● **Source text**:
[Start of Attachment]

There’s nothing like a good workout to clear the head and shake off the stresses and strains of a busy week.
Forget yoga or a walk on the Prom, sometimes there is no substitute for a serious cardio session, working up a sweat and exhausting all your energy reserves before collapsing in a red-faced heap.
But let me be clear, when I say workout, I am talking solely about the horizontal kind. Study after study has shown that sex is one of those vices that is actually good for you, whether it’s reducing your risk of heart disease or boosting those endorphins. So, when it comes down to it, getting your groove on could actually be a matter of life and death!
While this is one medicine that is readily available when in a relationship, singletons face a slightly more perilous path in getting their recommended quota of Vitamin O.
There are numerous options available, from doing some simple DIY or recruiting an equally footloose and fancy free ‘friend with benefits’ to do the deed but if you’ve seen any rom-com released in the last few years, you will know that the road to such a no-strings arrangement is a rocky one, fraught with peril.
Instead, most of us opt for the more straight-forward approach of adopting a temporary and mutually beneficial union with an attractive randomer. You would think that this would be a fool-proof solution to one of life’s more pressing problems but, alas, no. Much worse than the dreaded ‘walk of shame’, the biggest bane of modern single life is trying to find the most succinct and sensitive way of saying ‘you’ve fulfilled your job description, now get the hell out of my house’.

[End of Attachment]

● **Data shown**:
[Start of Attachment]

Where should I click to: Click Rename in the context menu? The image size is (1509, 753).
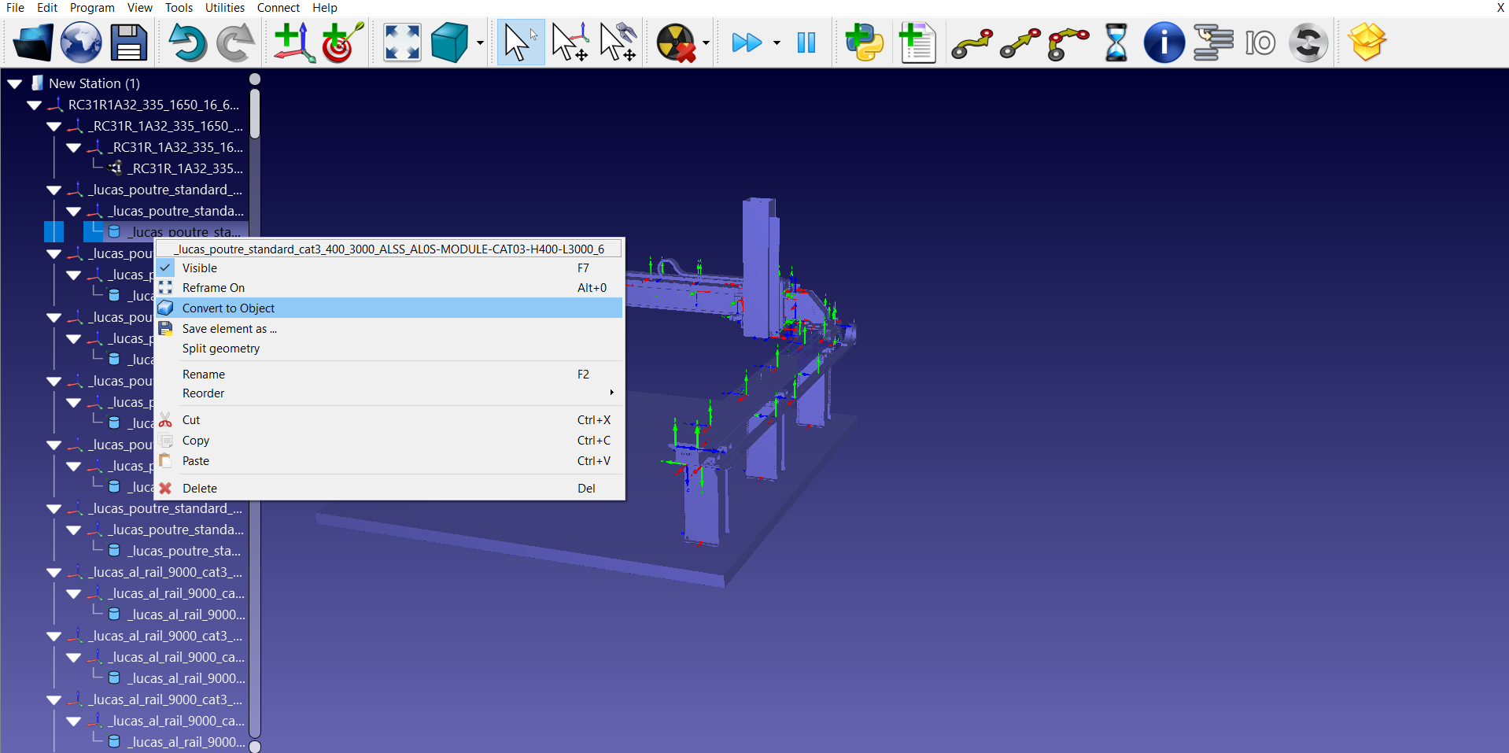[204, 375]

[End of Attachment]
[Start of Attachment]

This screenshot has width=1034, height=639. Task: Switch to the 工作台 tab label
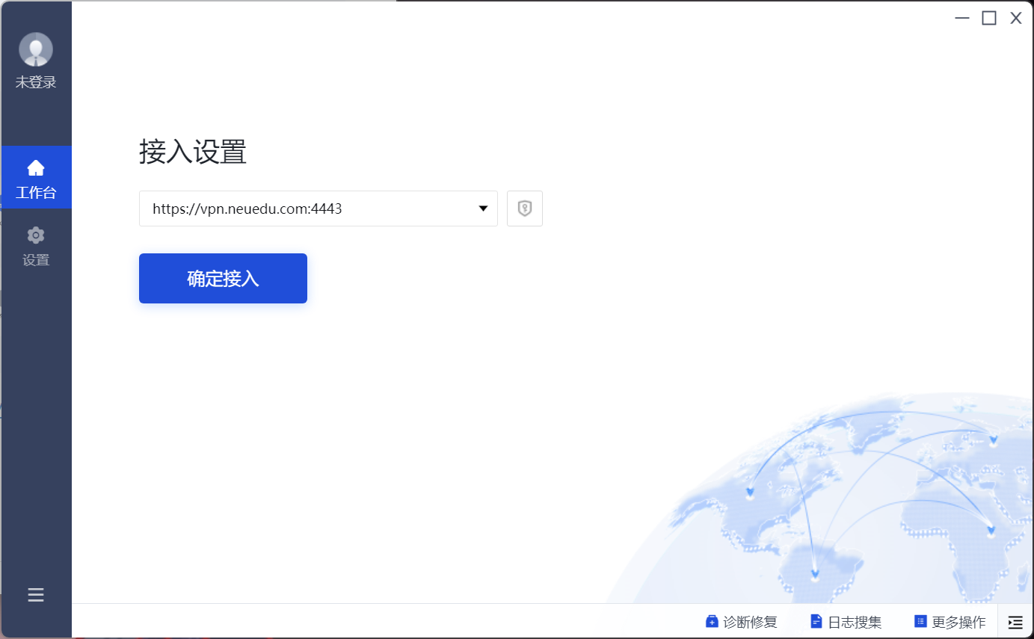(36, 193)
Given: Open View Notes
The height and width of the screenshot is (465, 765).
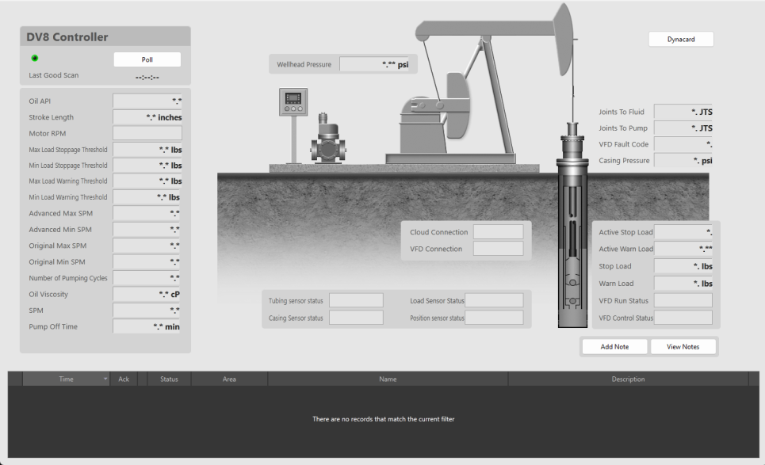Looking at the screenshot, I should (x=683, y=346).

[End of Attachment]

● **Work instructions**:
A. Translate this sentence from the column on single life into Spanish: "There’s nothing like a good workout to clear the head and shake off the stresses and strains of a busy week."
B. Decide whether each statement agrees with the column on single life. Answer yes or no for each and quote the words of the column that settle it.
(i) The column says that research has repeatedly found sex to be good for you.
(ii) The column recommends yoga as the best way to clear the head.
(iii) The column names the "walk of shame" as the biggest bane of modern single life.
C. Proceed with the column on single life, picking up from where it stops.
The records were taken from a different source than the column on single life.

● **Exercise results**:
A. No hay nada como un buen entrenamiento para despejar la mente y sacudirse el estrés y las tensiones de una semana ajetreada.

B.
(i) Yes: "Study after study has shown that sex is one of those vices that is actually good for you"
(ii) No: "Forget yoga or a walk on the Prom, sometimes there is no substitute for a serious cardio session"
(iii) No: "Much worse than the dreaded ‘walk of shame’, the biggest bane of modern single life is trying to find the most succinct and sensitive way of saying ‘you’ve fulfilled your job description, now get the hell out of my house’."

C.
From ‘I have to go to work’ to ‘my parents are due to visit’, we all have our own favourite phrases to let a pop-up paramour know that it’s time to go home and let you enjoy your post-orgasmic glow with a cup of tea and the Coronation Street omnibus. However, even if both parties are eager to return to their daily duties, it is rare for the ‘morning after’ to pass without some awkward incident of someone halfheartedly asking for a phone number or making small talk about the weather or whether you are going to the Galway Races.
Perhaps there should be some nationally agreed code phrase or ‘safe word’ for such situations? Until then, i’ll stick to my personal favourite: ‘my husband should be home soon’!